**Records for the exercise:**
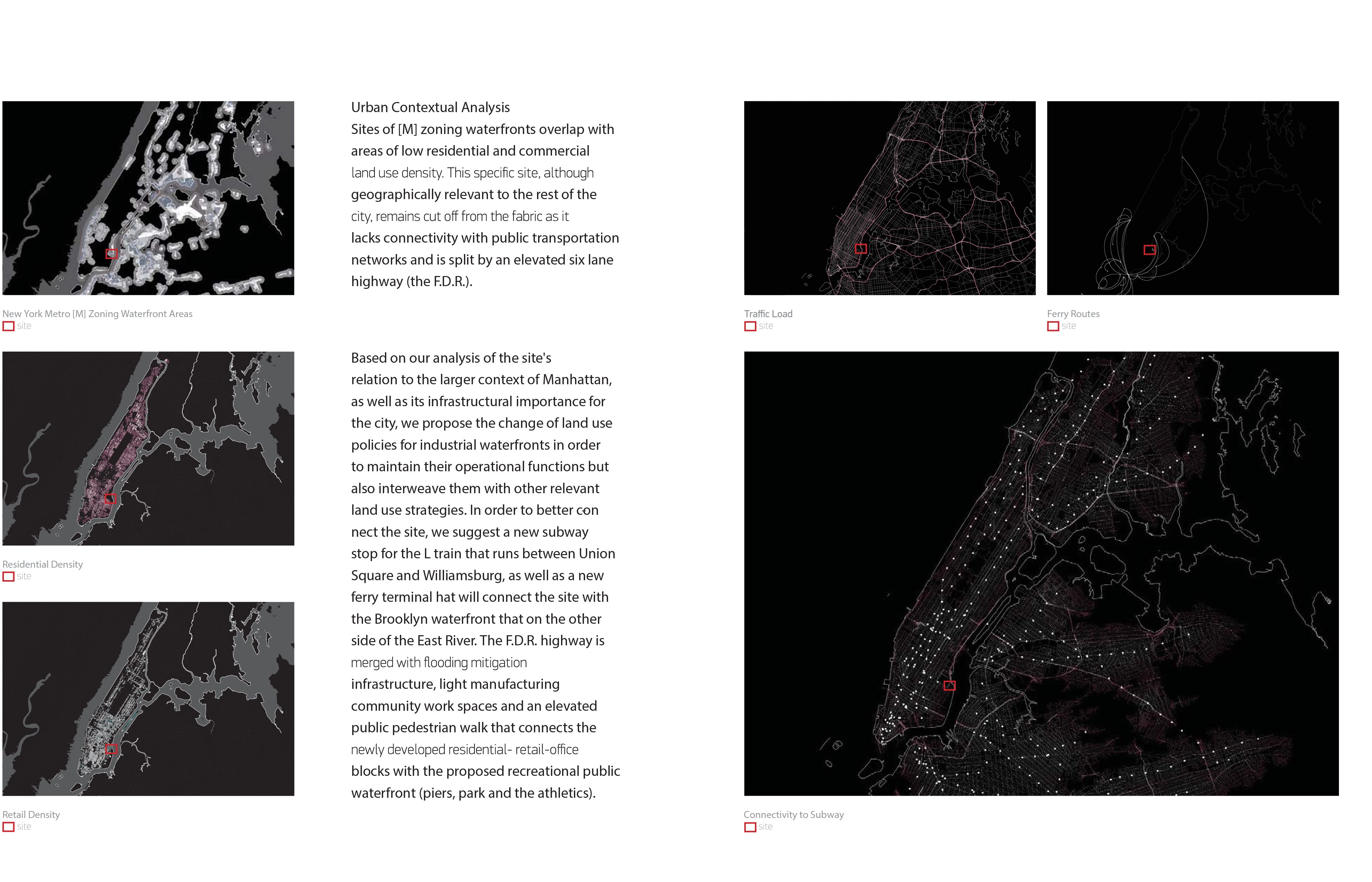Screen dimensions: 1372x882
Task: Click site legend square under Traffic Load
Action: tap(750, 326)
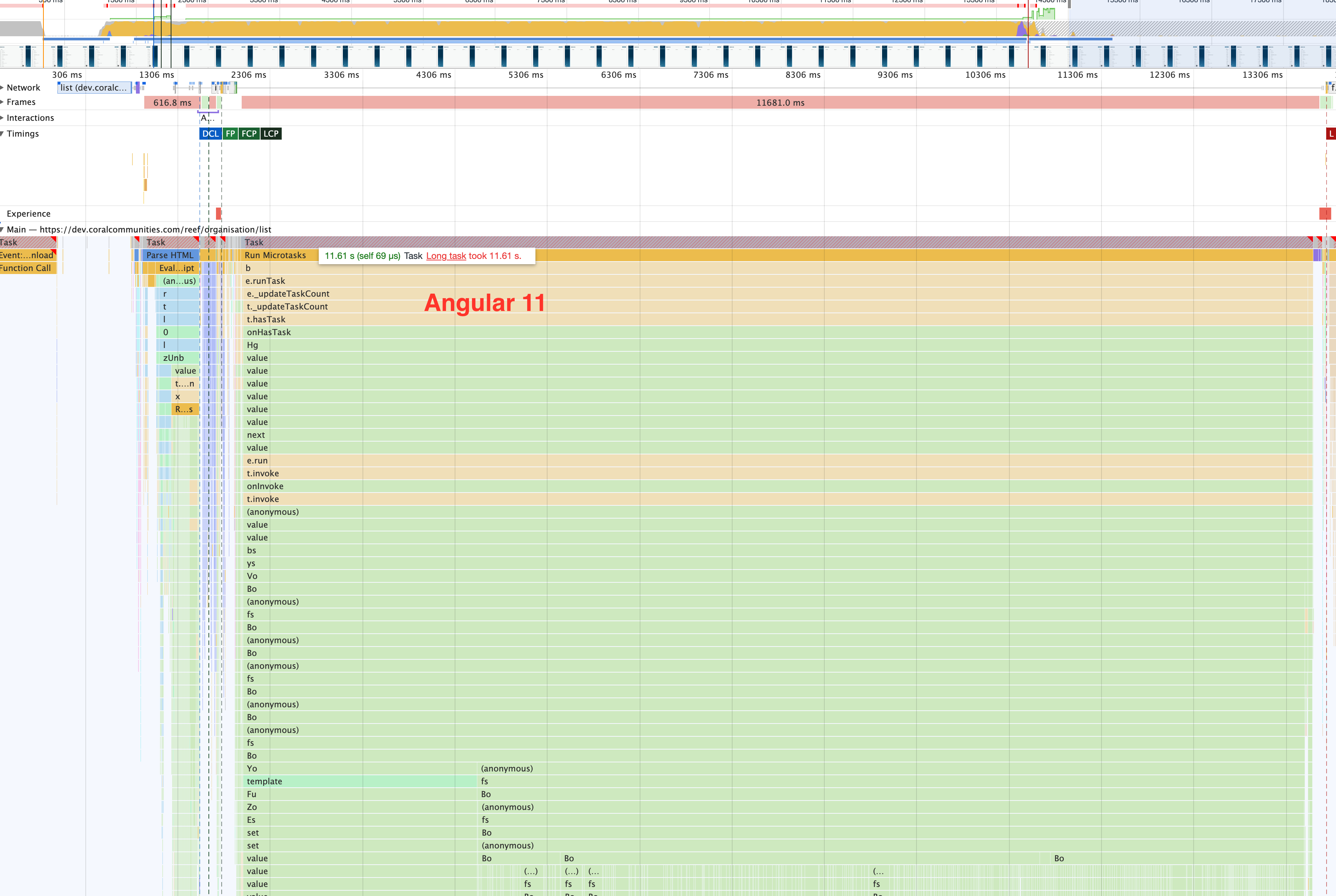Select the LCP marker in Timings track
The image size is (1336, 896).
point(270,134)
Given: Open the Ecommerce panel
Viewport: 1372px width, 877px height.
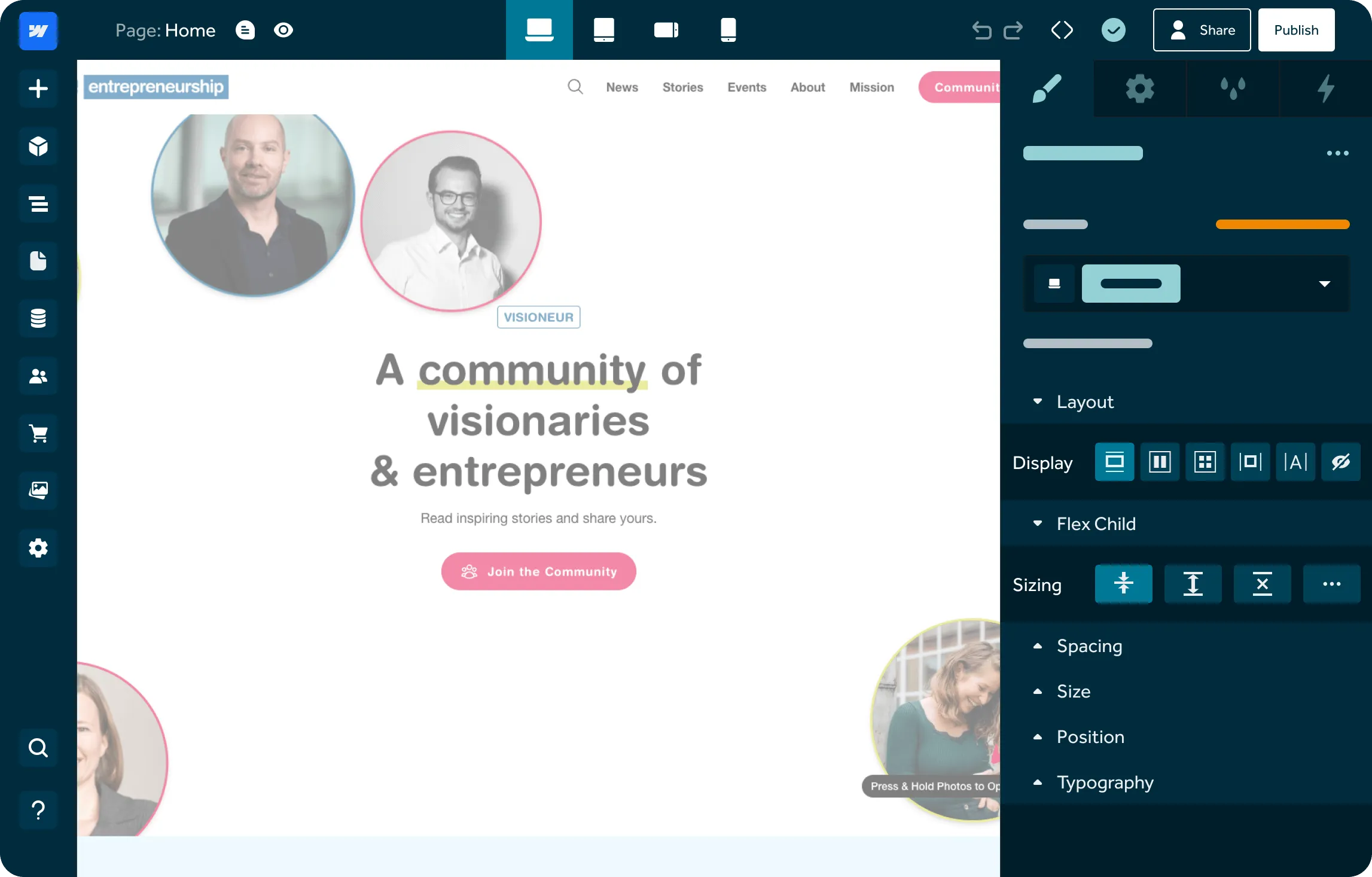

**Required work:** Please give again, word for word, the lines from the one containing "Given: Open the Ecommerce panel" through the last line of the listing above, inclusive, and leave out pictures.

**Solution:**
Given: Open the Ecommerce panel
Viewport: 1372px width, 877px height.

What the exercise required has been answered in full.